EDITORIAL: Any picture anytime

Confronted with photos of a private moment, Blind’s co-editor-in-chief reflects on our permanent exposure to photography.

Under a gray sky, we are all gathered around the coffin of a loved one in fellowship and in silence, while a few yards away, one family member discreetly snaps some shots. I see him, I take notice of his gesture, but I don’t pay much attention to it at the time, overcome as I am with the emotion of the moment. Besides, what will he actually do with those photos? Everyone is entitled to his or her memories.

Three days later, riding the metro on a Monday morning like any other, I mechanically take out my cell phone and log onto Facebook. These images appear at the top of my newsfeed. I see myself in the crowd, I discover the image of my own grief. It’s an image that is deeply unsettling and that brutally takes me back to the pain of that moment. Although these photographs were shared on a private page, I’ve been exposed to them without wanting to and without warning.

Does every single memory have a right to be portrayed in pictures? And more importantly: how to show them without offending people? Probably not by sharing them on Facebook like this. Seeing this private moment in photographic form has tainted my memory of it. This external point of view has gone against my desire to hold on to an immersive memory of that moment. I, the person so passionate about photography, would have preferred that there were no pictures of this event, or at least preferred not to see them.

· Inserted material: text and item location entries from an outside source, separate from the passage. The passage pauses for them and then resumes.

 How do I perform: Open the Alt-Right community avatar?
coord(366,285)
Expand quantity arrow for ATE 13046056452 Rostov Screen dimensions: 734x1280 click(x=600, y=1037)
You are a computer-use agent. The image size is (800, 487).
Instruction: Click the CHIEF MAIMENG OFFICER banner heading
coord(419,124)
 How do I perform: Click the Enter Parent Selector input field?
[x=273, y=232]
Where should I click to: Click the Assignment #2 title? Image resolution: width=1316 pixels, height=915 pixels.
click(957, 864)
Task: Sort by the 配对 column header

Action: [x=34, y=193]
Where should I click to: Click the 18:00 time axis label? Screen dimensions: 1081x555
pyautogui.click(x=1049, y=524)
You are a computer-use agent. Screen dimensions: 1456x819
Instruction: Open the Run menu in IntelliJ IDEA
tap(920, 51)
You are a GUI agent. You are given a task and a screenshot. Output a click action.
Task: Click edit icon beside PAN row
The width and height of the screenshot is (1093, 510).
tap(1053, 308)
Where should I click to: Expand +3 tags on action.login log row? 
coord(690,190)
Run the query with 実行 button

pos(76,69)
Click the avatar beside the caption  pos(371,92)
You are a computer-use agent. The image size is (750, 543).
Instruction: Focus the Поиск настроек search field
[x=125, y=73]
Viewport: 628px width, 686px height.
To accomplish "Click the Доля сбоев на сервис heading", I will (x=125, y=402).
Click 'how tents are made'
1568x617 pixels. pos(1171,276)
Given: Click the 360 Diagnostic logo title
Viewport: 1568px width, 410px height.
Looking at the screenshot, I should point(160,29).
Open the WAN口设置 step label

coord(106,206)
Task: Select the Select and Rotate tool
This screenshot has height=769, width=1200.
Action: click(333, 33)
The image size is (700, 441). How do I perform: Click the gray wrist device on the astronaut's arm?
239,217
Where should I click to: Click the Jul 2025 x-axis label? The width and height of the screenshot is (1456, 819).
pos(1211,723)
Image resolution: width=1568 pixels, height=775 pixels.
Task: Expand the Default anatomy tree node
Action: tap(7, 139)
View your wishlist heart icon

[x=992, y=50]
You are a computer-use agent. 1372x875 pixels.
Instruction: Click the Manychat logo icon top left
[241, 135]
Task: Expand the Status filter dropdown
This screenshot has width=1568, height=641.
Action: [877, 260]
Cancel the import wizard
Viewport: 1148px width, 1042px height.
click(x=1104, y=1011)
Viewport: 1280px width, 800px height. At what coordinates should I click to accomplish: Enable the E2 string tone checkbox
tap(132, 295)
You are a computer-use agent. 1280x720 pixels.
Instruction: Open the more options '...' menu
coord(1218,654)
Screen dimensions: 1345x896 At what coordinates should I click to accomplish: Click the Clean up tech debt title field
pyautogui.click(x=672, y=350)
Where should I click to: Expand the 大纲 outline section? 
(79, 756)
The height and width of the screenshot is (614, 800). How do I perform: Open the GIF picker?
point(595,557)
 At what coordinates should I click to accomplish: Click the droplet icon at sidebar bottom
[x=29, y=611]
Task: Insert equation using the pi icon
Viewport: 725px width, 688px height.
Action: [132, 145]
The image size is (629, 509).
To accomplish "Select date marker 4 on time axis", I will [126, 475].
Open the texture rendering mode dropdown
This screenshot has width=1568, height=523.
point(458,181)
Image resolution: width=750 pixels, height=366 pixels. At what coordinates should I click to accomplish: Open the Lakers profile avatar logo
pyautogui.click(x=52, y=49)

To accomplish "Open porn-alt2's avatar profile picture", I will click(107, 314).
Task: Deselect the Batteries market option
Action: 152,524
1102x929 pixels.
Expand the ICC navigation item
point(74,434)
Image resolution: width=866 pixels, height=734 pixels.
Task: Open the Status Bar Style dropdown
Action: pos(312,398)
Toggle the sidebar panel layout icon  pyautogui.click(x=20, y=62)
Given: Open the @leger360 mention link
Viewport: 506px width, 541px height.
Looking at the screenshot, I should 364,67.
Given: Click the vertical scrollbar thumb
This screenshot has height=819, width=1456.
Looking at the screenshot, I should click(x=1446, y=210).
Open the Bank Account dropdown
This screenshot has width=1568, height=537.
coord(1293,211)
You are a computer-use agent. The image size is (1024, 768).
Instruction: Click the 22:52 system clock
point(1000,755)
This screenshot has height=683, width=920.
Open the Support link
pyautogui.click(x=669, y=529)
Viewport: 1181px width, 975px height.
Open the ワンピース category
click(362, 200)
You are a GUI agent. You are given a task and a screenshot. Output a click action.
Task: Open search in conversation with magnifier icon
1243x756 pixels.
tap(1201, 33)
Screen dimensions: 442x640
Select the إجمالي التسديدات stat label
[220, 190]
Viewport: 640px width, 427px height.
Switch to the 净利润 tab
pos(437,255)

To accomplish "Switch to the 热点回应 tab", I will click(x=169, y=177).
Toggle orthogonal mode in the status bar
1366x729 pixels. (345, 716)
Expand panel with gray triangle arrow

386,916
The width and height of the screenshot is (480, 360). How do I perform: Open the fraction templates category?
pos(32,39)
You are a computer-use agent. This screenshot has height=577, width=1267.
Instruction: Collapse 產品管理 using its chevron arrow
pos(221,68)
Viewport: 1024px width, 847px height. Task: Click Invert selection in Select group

This situation begs the question: are some time-spaces better for sharing photographs than others? This anecdote illustrates the fact that today, any image can appear to us at any given time. Are we always ready to be confronted with images? We, as in the new photo addicts… we, as in those who have this novel tendency to photograph everything and anything, any situation in life whatsoever, from the most beautiful to the most tragic.

Some memories are more powerful when shared with words.